On OS-X apps have been distributed in a .app form for ages. It's very uncommon
for OS X apps to have installers or a more complicated installation (and
uninstallation) than drag and drop.

So, good idea and it kind of fixes a big issue where most linux distributions
seem to insist on dll hell with just about anything littering the file system
with cruft and just about every interpreter out there reinventing ways to
create virtual environments.

------
juliangoldsmith
This all reminds me a bit of Tiny Core Linux. IIRC, it uses SquashFS images
for all its packages, mounts them in a specific spot, then uses either
symlinks or UnionFS to put everything together.

------
FRidh
Yet another format for self-contained executables, and one that looks pretty
similar to the already existing AppImage.

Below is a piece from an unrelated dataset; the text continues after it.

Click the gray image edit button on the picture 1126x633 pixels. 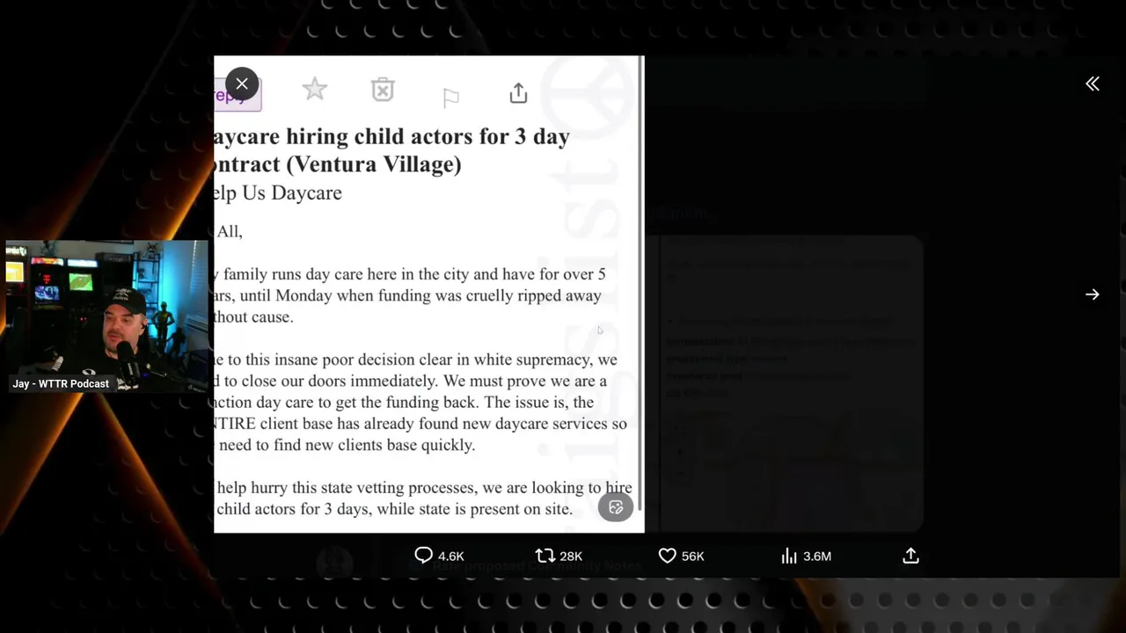click(616, 507)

Note that Nix users can use `nix-bundle` to create AppImages of all the
software in Nixpkgs, which is according to Repology one of the largest and
freshest package sets:
[https://repology.org/statistics](https://repology.org/statistics)

------
fenesiistvan
I am a windows developer and the single thing that stops me porting my apps to
linux is an easy to use deploy method. Is there some good way to handle this
task without to spend months learning about linux administration like shell
scripts, finding the best place for configs, logs on different linux distros,
daemons setup, etc. Something simple and distro independent would be fine...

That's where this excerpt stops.